(Stored items)

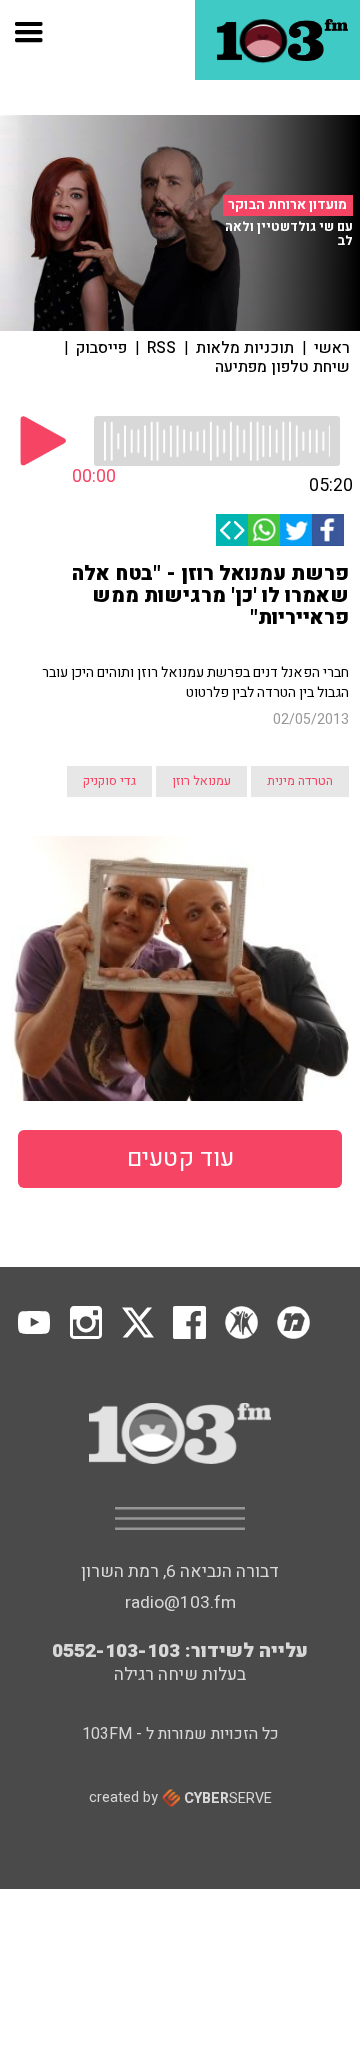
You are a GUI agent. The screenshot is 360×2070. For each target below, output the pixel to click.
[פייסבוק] (328, 530)
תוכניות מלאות (245, 348)
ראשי (332, 348)
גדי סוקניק (109, 781)
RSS (161, 348)
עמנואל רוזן (201, 781)
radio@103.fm (180, 1602)
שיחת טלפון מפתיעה (282, 367)
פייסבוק (101, 348)
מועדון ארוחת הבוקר (287, 205)
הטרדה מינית (300, 781)
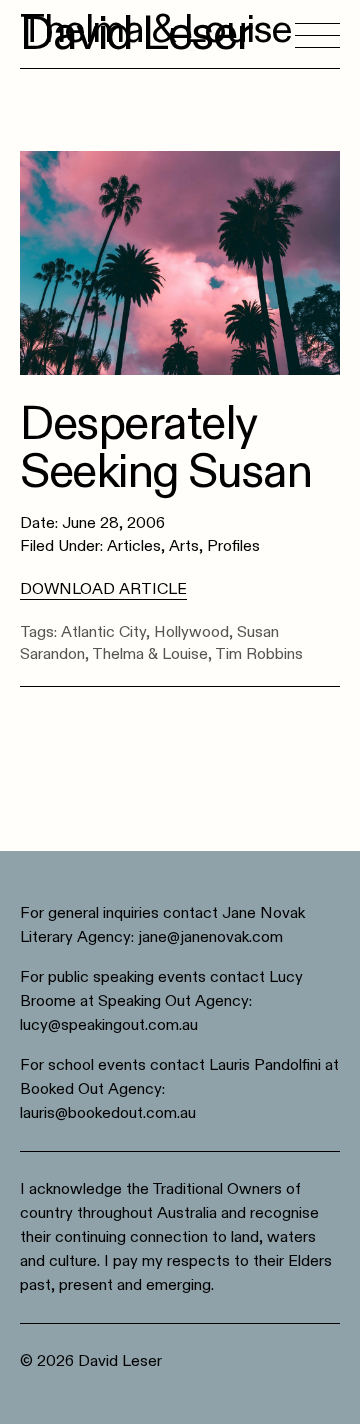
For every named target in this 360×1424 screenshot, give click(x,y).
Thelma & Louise (150, 654)
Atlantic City (103, 632)
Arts (184, 546)
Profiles (233, 546)
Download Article (103, 589)
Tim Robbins (259, 654)
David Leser (136, 34)
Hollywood (191, 632)
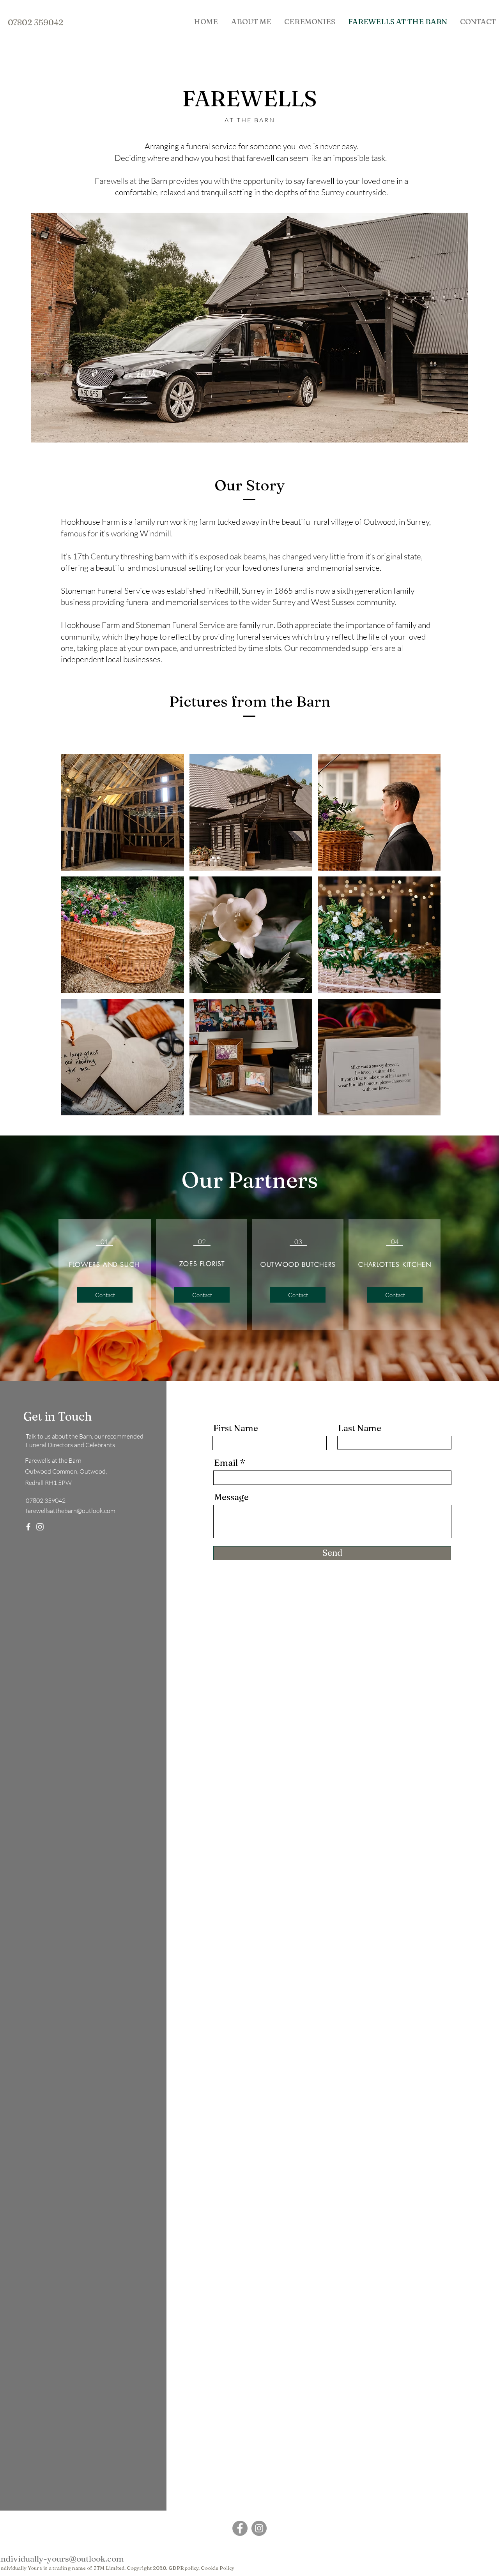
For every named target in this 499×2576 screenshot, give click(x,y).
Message (231, 1497)
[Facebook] (28, 1527)
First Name (235, 1428)
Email (226, 1462)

§ Assignment:
If a line of the entries holds the word "click", copy it out.

§ Exercise result:
You are a GUI agent. The screenshot is 360×2070. For each target below, output the pixel to click.
For every named target in this 360×1424 screenshot, give click(x,y).
For every named target in this 499×2576 screenshot, give click(x,y).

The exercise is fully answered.